Jim Winkler, presidente e segretario generale del Consiglio nazionale di chiese cristiane negli Stati Uniti ha ricordato: «Sono nato in Oklahoma e ho ancora una famiglia lì. I miei nonni hanno vissuto appena fuori Tulsa dagli anni ’50 agli anni ’80. Ma non ho mai sentito una parola sugli eventi del 1921. Tuttavia, appena due anni prima c’è stato un altro massacro di neri intorno a Elaine, Arkansas nel 1919. A quel tempo, mio ​​nonno, allora adolescente, viveva a circa 40 miglia di distanza, a DeWitt. È facile per i bianchi pensare a tali eventi come a una storia antica a cui non hanno alcun collegamento, ma a volte se ci si ferma a considerare vari fattori: dov’era la mia famiglia a quel tempo? Quali atteggiamenti razziali avevano? Potrebbero aver sentito parlare di questi terribili incidenti? Ne hanno discusso con la famiglia e gli amici? Come li ha formati e cosa hanno raccontato ai loro figli di quei giorni? Sono abbastanza certo che mio nonno, un devoto razzista, non abbia raccontato ai suoi figli di quei massacri.
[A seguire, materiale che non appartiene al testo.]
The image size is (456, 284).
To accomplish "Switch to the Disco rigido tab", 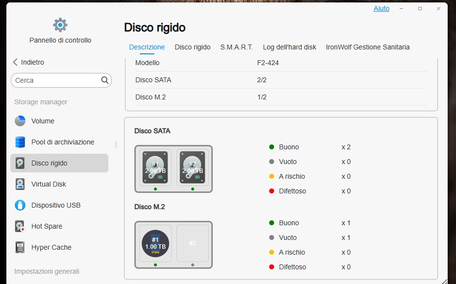I will (x=192, y=47).
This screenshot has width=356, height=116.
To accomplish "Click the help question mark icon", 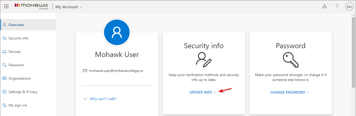I will (x=337, y=7).
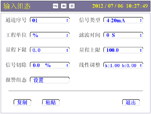Click the 线性调整 k:1.00 b:0.00 spinner arrows
This screenshot has width=151, height=114.
141,65
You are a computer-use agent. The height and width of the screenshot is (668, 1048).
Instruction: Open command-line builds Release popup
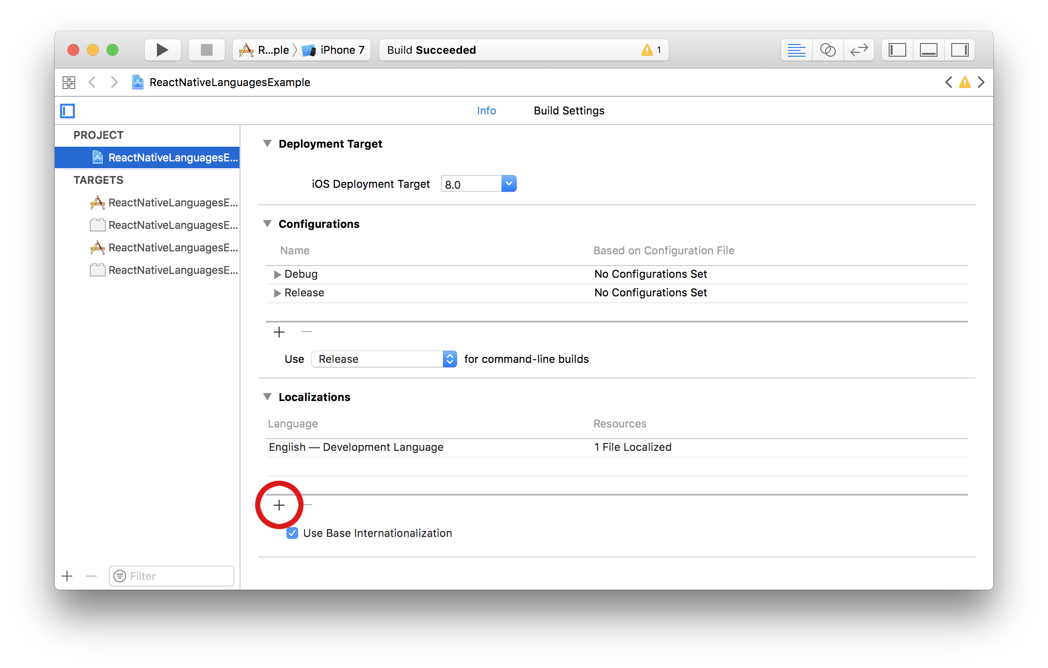click(x=384, y=359)
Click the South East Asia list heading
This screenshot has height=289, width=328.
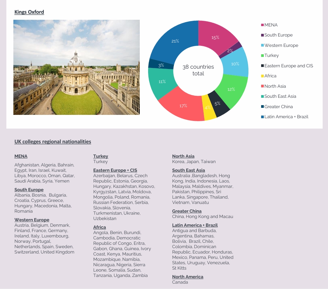pos(189,170)
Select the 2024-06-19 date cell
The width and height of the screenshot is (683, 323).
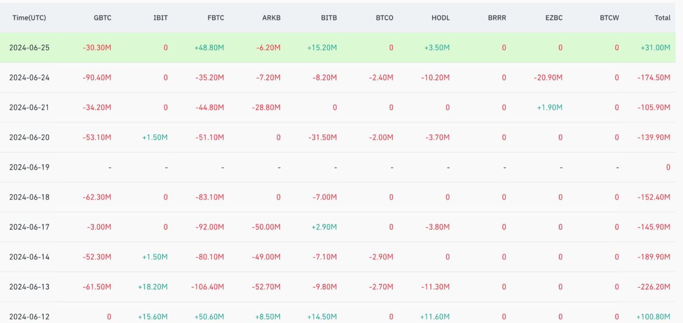[29, 167]
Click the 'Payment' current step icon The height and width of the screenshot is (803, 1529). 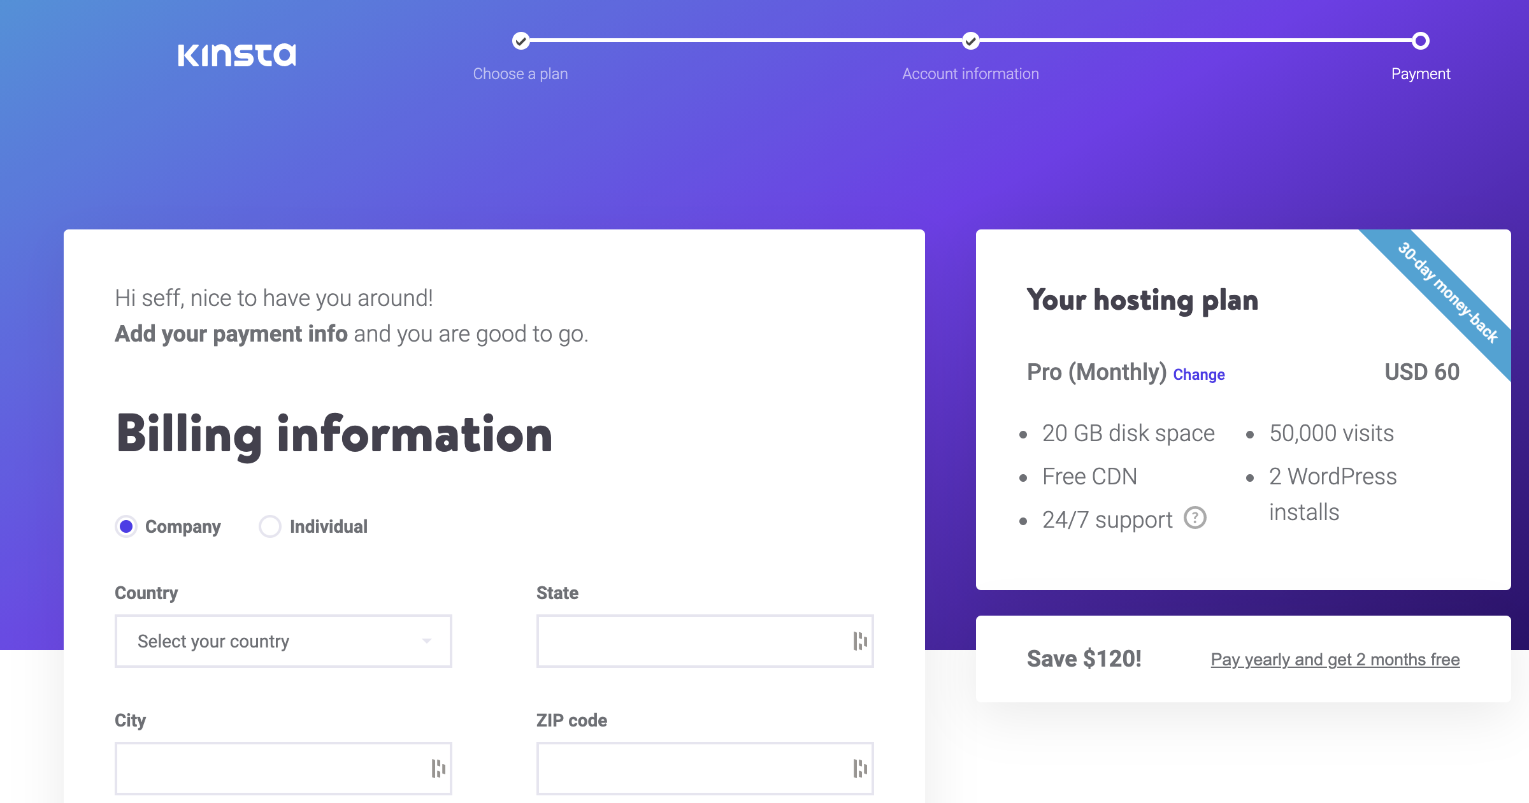point(1421,40)
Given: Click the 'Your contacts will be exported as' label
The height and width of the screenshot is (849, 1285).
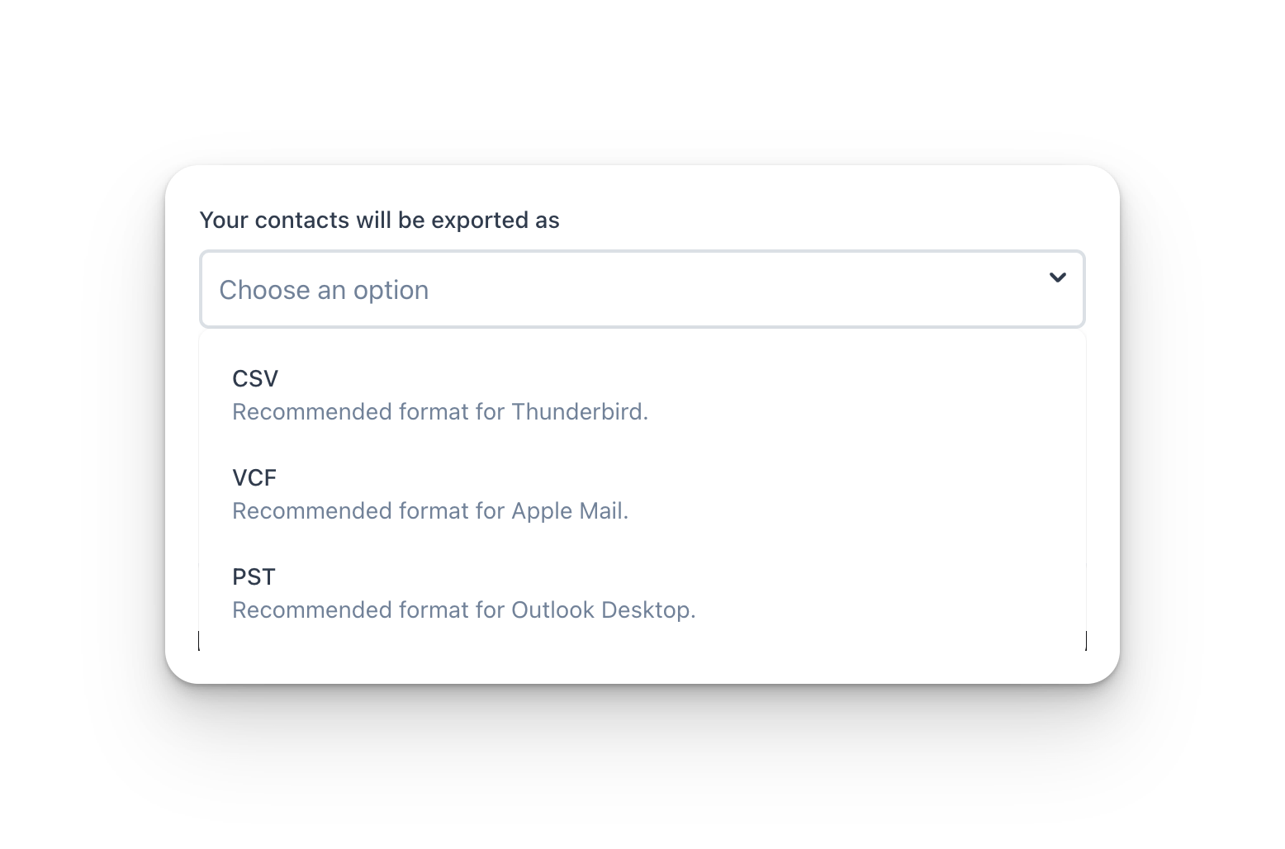Looking at the screenshot, I should 379,221.
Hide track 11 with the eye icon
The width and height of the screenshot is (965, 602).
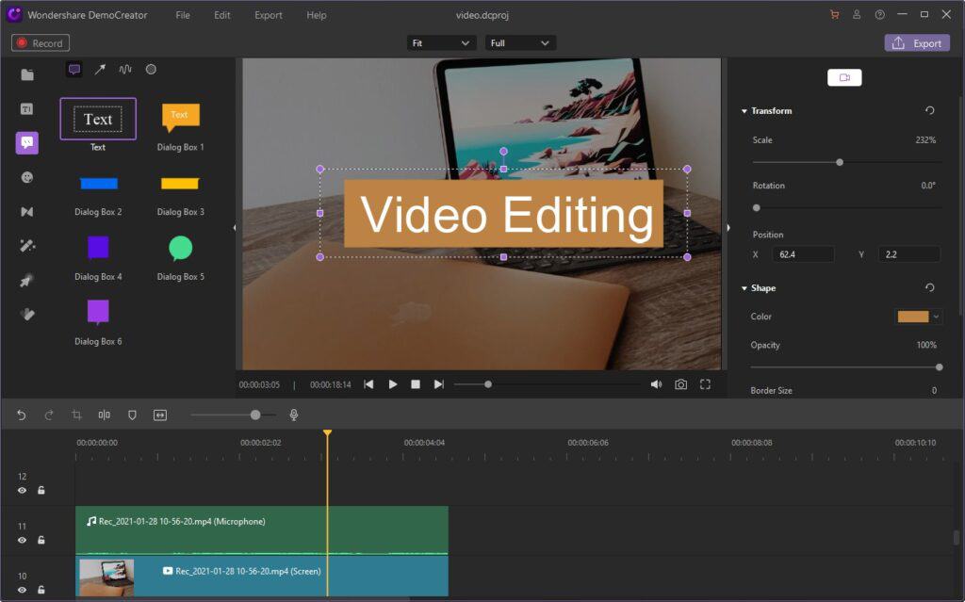(22, 540)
Dubito che fosse infastidito da quello che è successo, ma grazie a mia nonna e all’influenza della sua fede e del suo coinvolgimento nelle United Methodist Women, i suoi figli sono diventati tutti devotamente antirazzisti e hanno trasmesso quell’eredità a me, ai miei fratelli e ai nostri figli. Spero che in ogni casa si possa parlare di simili tragedie per dirsi “Mai Più”».

Claudio Geymonay

(non rispondesu messanger a degli appunti che gli faccio presente)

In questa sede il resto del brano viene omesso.